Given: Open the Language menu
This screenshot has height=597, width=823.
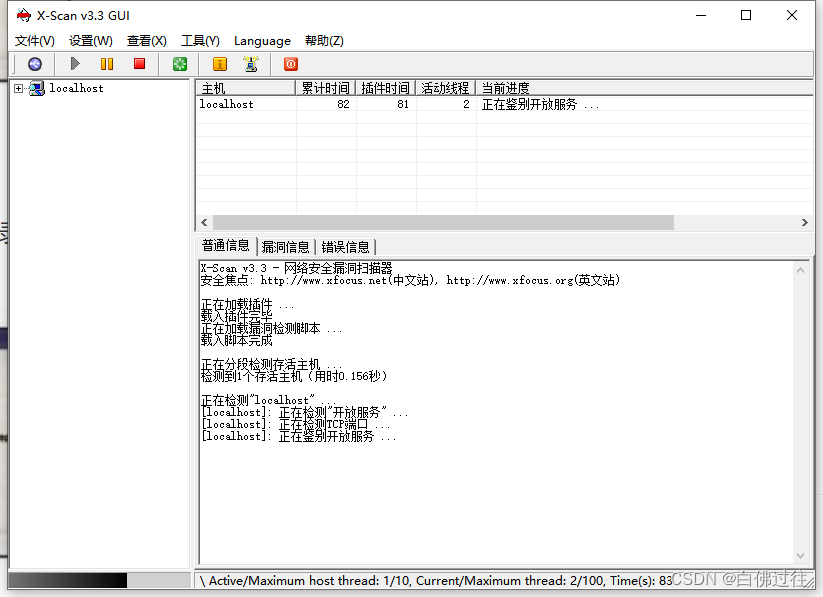Looking at the screenshot, I should 262,41.
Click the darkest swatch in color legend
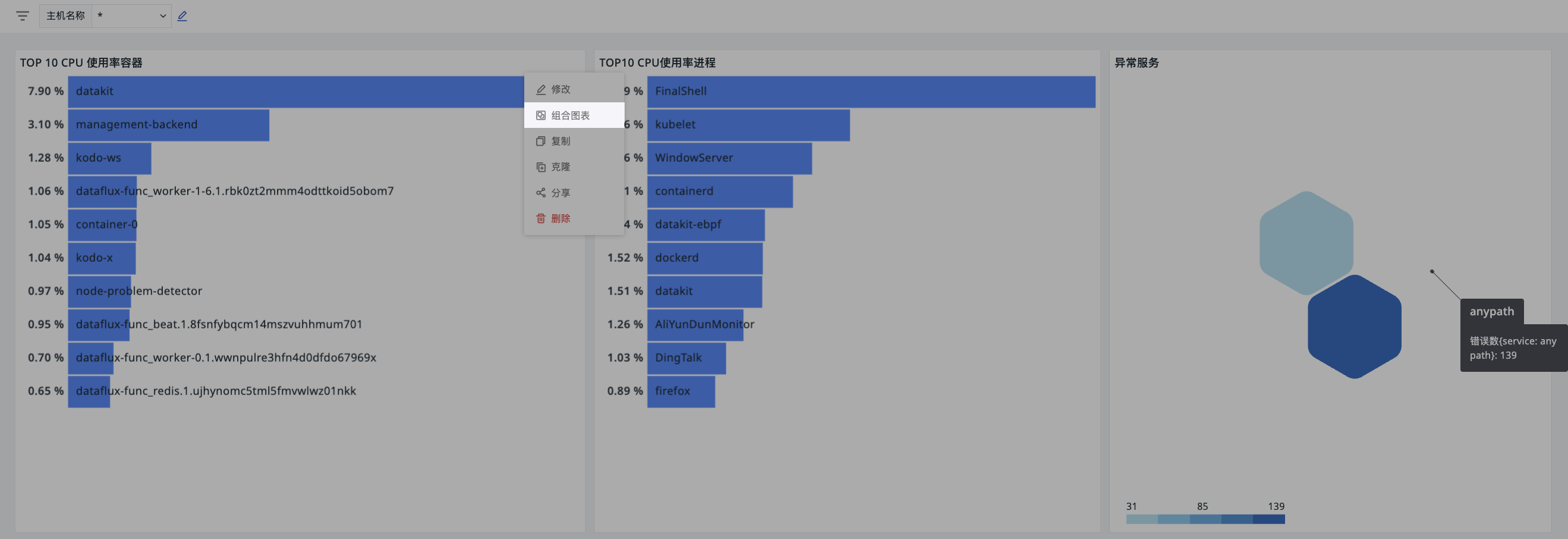Screen dimensions: 1568x539 pyautogui.click(x=1268, y=519)
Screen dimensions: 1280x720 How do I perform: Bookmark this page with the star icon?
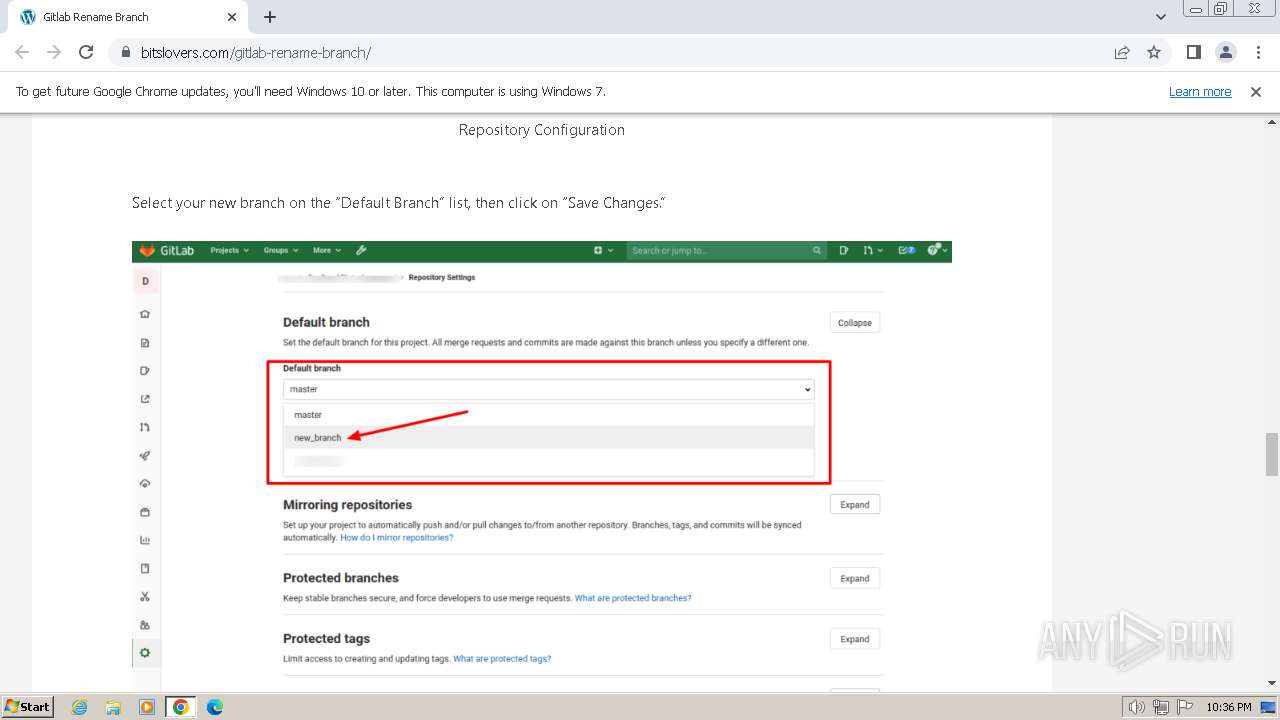(x=1154, y=52)
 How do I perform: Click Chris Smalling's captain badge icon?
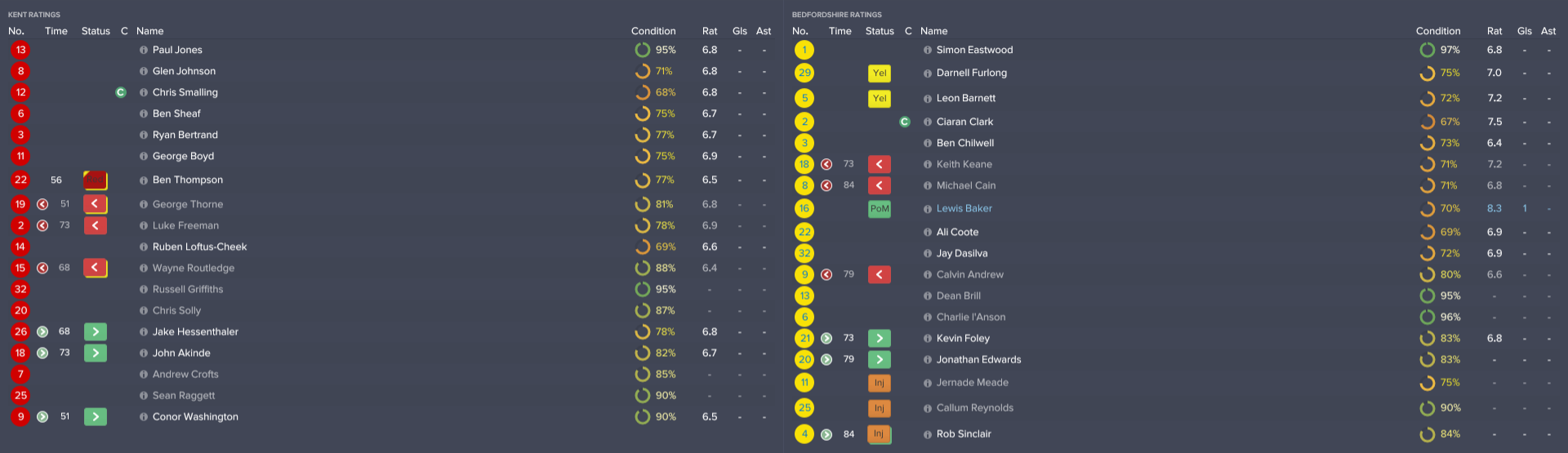(x=121, y=92)
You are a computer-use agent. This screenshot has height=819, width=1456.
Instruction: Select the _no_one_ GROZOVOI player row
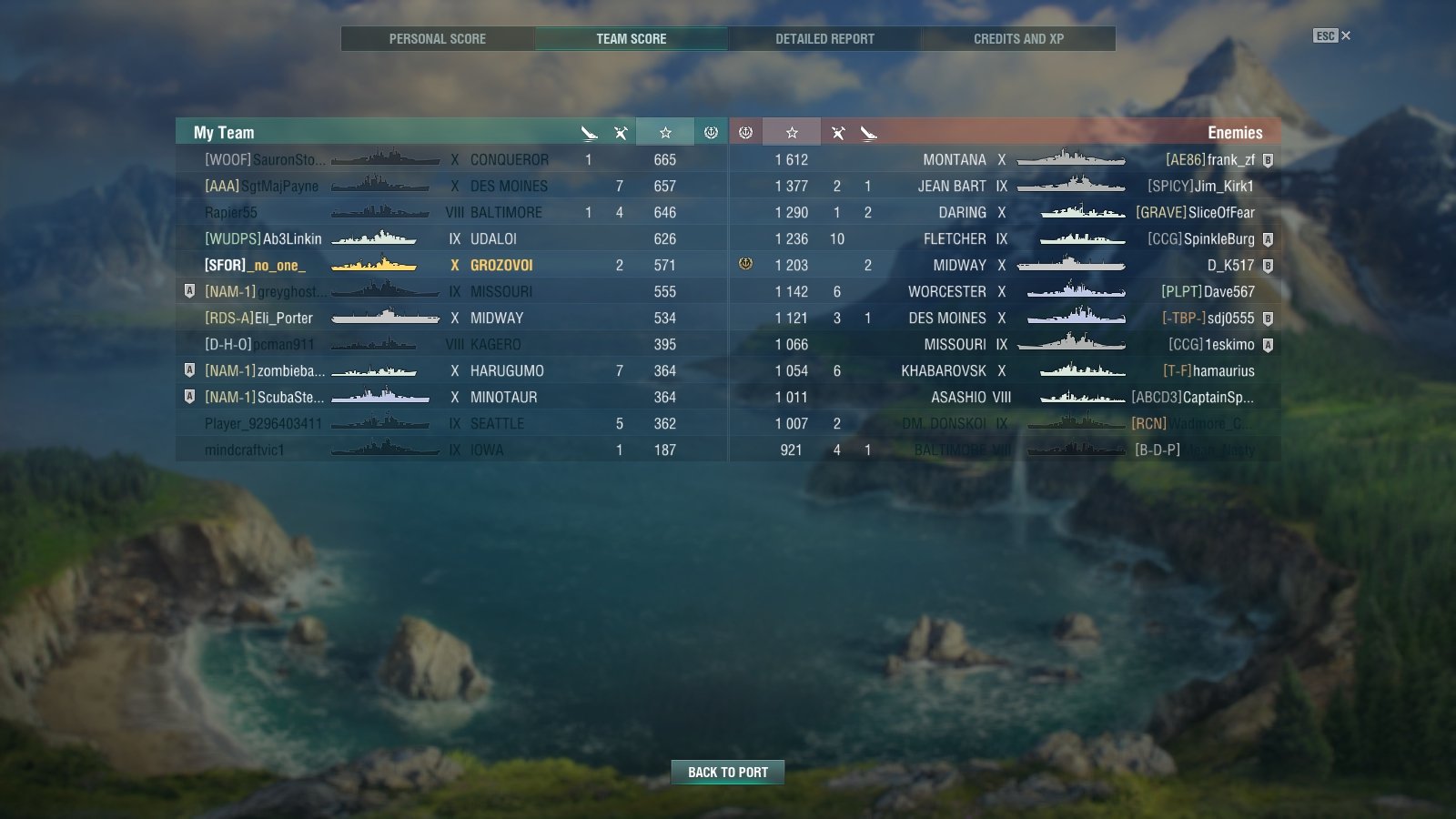pos(452,265)
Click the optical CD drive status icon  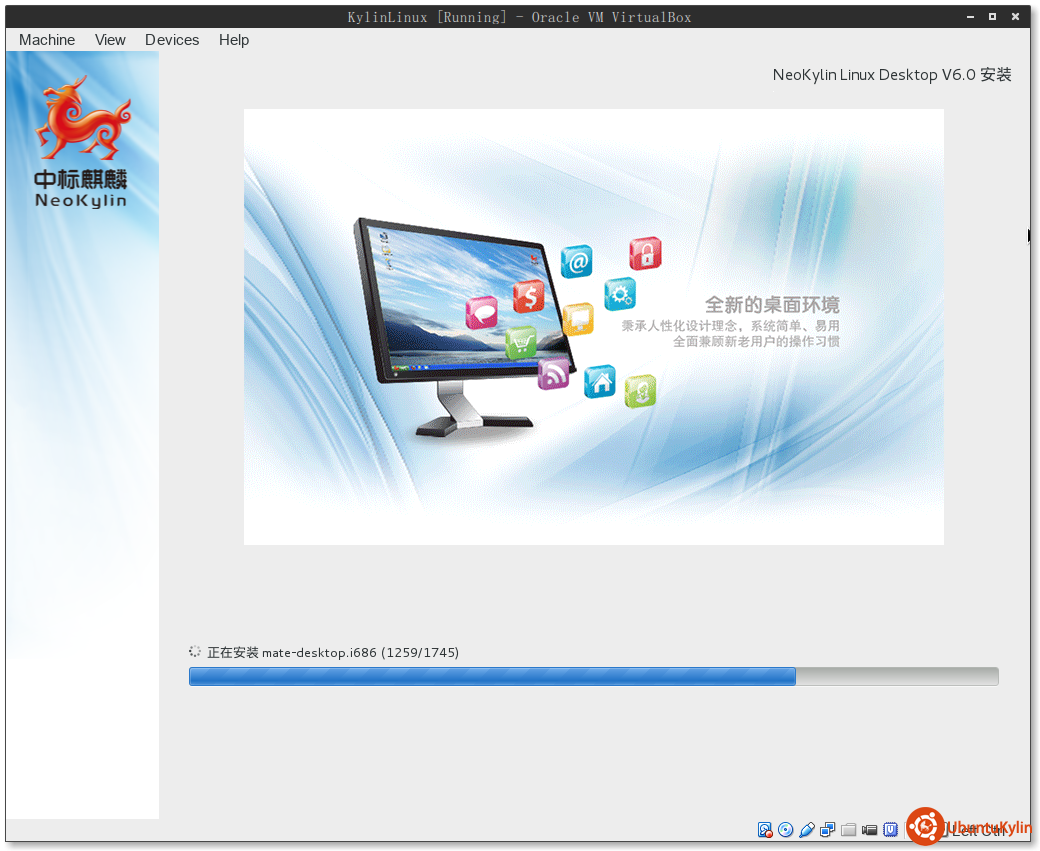tap(786, 829)
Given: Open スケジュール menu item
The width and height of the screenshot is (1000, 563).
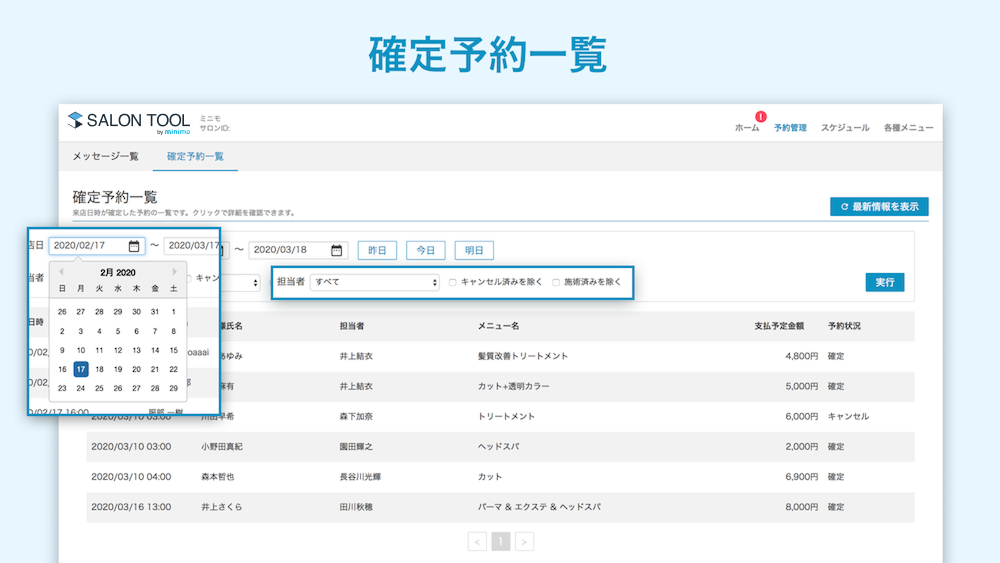Looking at the screenshot, I should point(845,128).
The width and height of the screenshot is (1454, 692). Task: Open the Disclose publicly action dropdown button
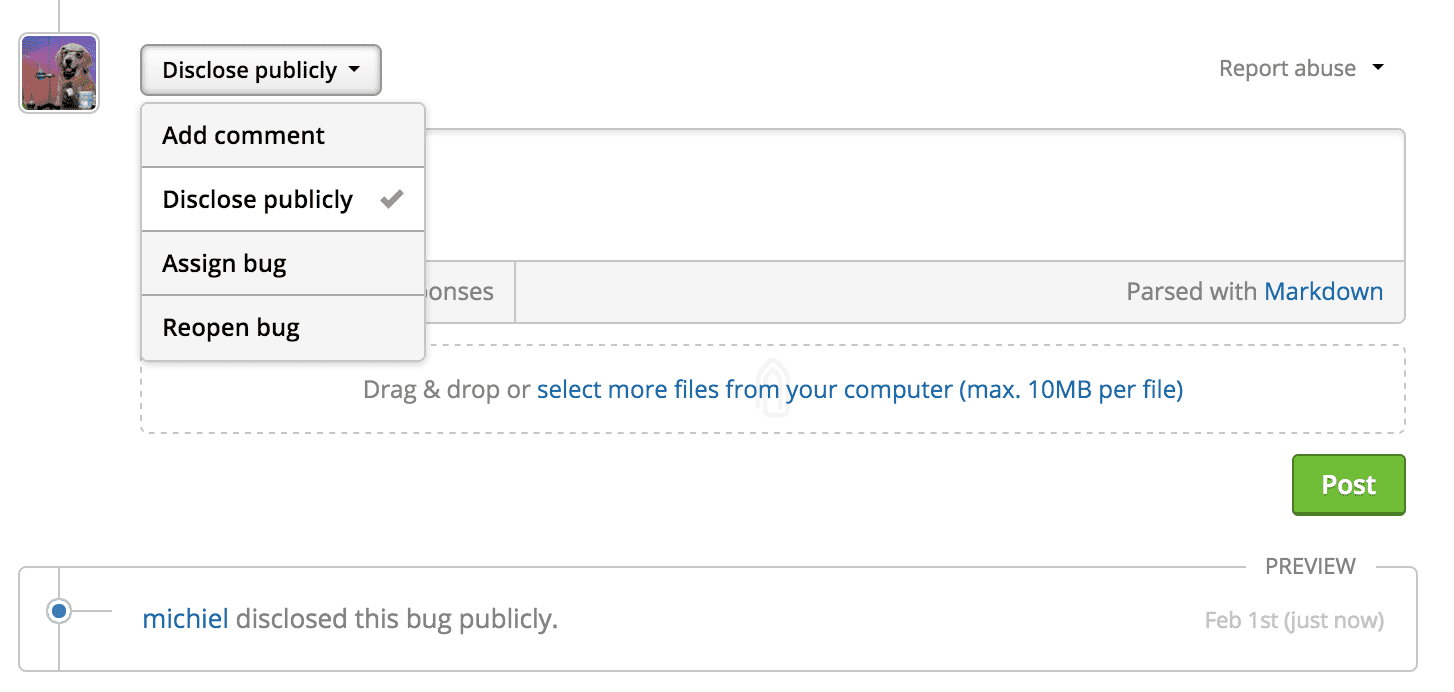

□ □ □

ACTIVITY → Pull out every line of the entries that includes the word "menu".

ANSWER FOR THIS EXERCISE →
Given: Open the Language menu
Given: Open スケジュール menu item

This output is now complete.